Would the same thing happen to me? Maybe Johnnie was right; maybe once you stripped away the rationalizations, it
always came down to a simple matter of escape. An escape from poverty or boredom or crime or the shackles of your
skin. Maybe, by going to law school, I’d be repeating a pattern that had been set in motion centuries before, the
moment white men, themselves spurred on by their own fears of inconsequence, had landed on Africa’s shores,
bringing with them their guns and blind hunger, to drag away the conquered in chains. That first encounter had redrawn
the map of black life, recentered its universe, created the very idea of escape-an idea that lived on in Frank and those
other old black men who had found refuge in Hawaii; in green-eyed Joyce back at Occidental, just wanting to be an
individual; in Auma, torn between Germany and Kenya; in Roy, finding out that he couldn’t start over. And here, in the
South Side, among members of Reverend Philips’s church, some of whom had probably marched alongside Dr. King,
believing then that they marched for a higher purpose, for rights and for principles and for all God’s children, but who
at some point had realized that power was unyielding and principles unstable, and that even after laws were passed and
lynchings ceased, the closest thing to freedom would still involve escape, emotional if not physical, away from
ourselves, away from what we knew, flight into the outer reaches of the white man’s empire-or closer into its bosom.

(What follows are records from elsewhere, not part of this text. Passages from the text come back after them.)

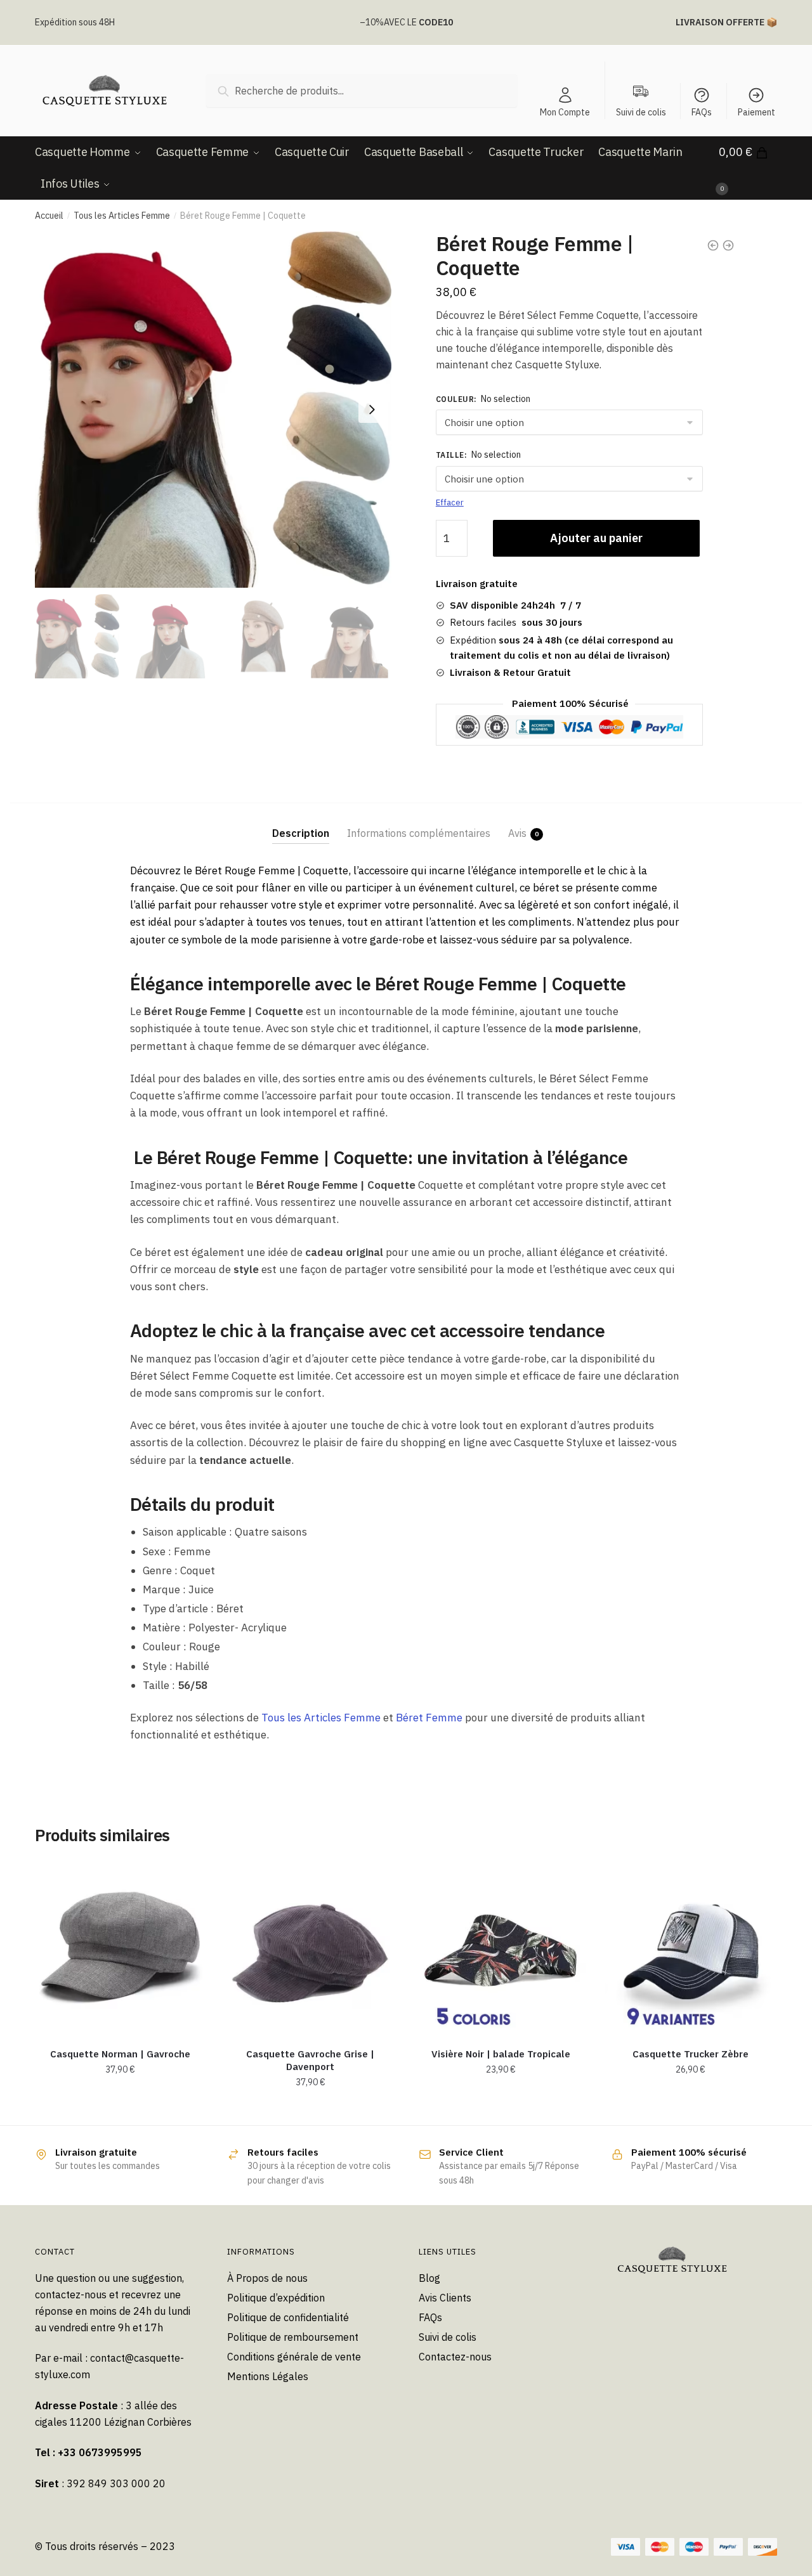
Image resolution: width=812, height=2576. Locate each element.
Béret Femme (429, 1718)
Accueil (49, 215)
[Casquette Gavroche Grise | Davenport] (310, 1949)
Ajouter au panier (596, 538)
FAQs (701, 112)
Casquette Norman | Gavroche (120, 2054)
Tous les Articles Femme (122, 215)
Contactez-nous (455, 2356)
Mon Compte (565, 112)
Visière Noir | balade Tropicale (500, 2054)
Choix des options (501, 2110)
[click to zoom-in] (213, 409)
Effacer (450, 502)
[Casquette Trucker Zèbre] (690, 1949)
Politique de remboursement (292, 2337)
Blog (429, 2278)
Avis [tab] (517, 833)
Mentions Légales (267, 2376)
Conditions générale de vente (294, 2356)
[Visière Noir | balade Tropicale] (500, 1949)
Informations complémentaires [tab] (418, 833)
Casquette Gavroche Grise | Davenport (310, 2060)
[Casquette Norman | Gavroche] (120, 1949)
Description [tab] (300, 833)
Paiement (756, 112)
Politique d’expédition (276, 2297)
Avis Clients (445, 2297)
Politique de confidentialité (288, 2317)
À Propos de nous (267, 2278)
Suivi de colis (447, 2337)
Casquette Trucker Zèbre (690, 2054)
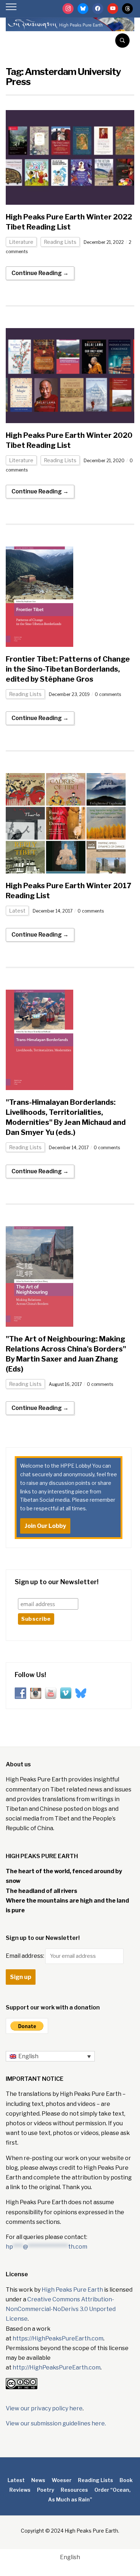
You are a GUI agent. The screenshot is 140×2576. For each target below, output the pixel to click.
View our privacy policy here (44, 2408)
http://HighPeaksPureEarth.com (57, 2367)
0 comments (108, 694)
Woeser (61, 2480)
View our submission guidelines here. (56, 2423)
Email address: (25, 1955)
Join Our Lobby (45, 1526)
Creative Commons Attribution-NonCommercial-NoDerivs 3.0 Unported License (61, 2309)
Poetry (45, 2490)
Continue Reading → (40, 273)
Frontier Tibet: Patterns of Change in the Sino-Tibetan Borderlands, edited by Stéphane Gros (68, 669)
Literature (21, 242)
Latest (17, 911)
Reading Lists (60, 242)
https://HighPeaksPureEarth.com (58, 2338)
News (38, 2480)
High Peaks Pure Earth (72, 2289)
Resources (74, 2490)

The analogies weren’t exactly right. The relationship between black and white, the meaning of escape, would never be
quite the same for me as it had been for Frank, or for the Old Man, or even for Roy. And as segregated as Chicago was,
as strained as race relations were, the success of the civil rights movement had at least created some overlap between
communities, more room to maneuver for people like me. I could work in the black community as an organizer or a
lawyer and still live in a high rise downtown. Or the other way around: I could work in a blue-chip law firm but live in
the South Side and buy a big house, drive a nice car, make my donations to the NAACP and Harold’s campaign, speak
at local high schools. A role model, they’d call me, an example of black male success.
Was there anything wrong with that? Johnnie obviously didn’t think so. He had smiled, I realized now, not because he
judged me but precisely because he didn’t; because he, like my leaders, didn’t see anything wrong with such success.
That was one of the lessons I’d learned these past two and a half years, wasn’t it?-that most black folks weren’t like the
father of my dreams, the man in my mother’s stories, full of high-blown ideals and quick to pass judgment. They were
more like my stepfather, Lolo, practical people who knew life was too hard to judge each other’s choices, too messy to
live according to abstract ideals. No one expected self-sacrifice from me-not Rafiq, who of late had been pestering me
about helping him raise money from white foundations for his latest scheme; not Reverend Smalls, who had decided to
run for the state senator’s seat and was anxious for our support. As far as they were concerned, my color had always
been a sufficient criterion for community membership, enough of a cross to bear.
Was that all that had brought me to Chicago, I wondered-the desire for such simple acceptance? That had been part of
it, certainly, one meaning to community. But there had been another meaning, too, a more demanding impulse. Sure,
you could be black and still not give a damn about what happened in Altgeld or Roseland. You didn’t have to care
about boys like Kyle, young mothers like Bernadette or Sadie. But to be right with yourself, to do right by others, to
lend meaning to a community’s suffering and take part in its healing-that required something more. It required the kind
of commitment that Dr. Collier made every day out in Altgeld. It required the kind of sacrifices a man like Asante had
been willing to make with his students.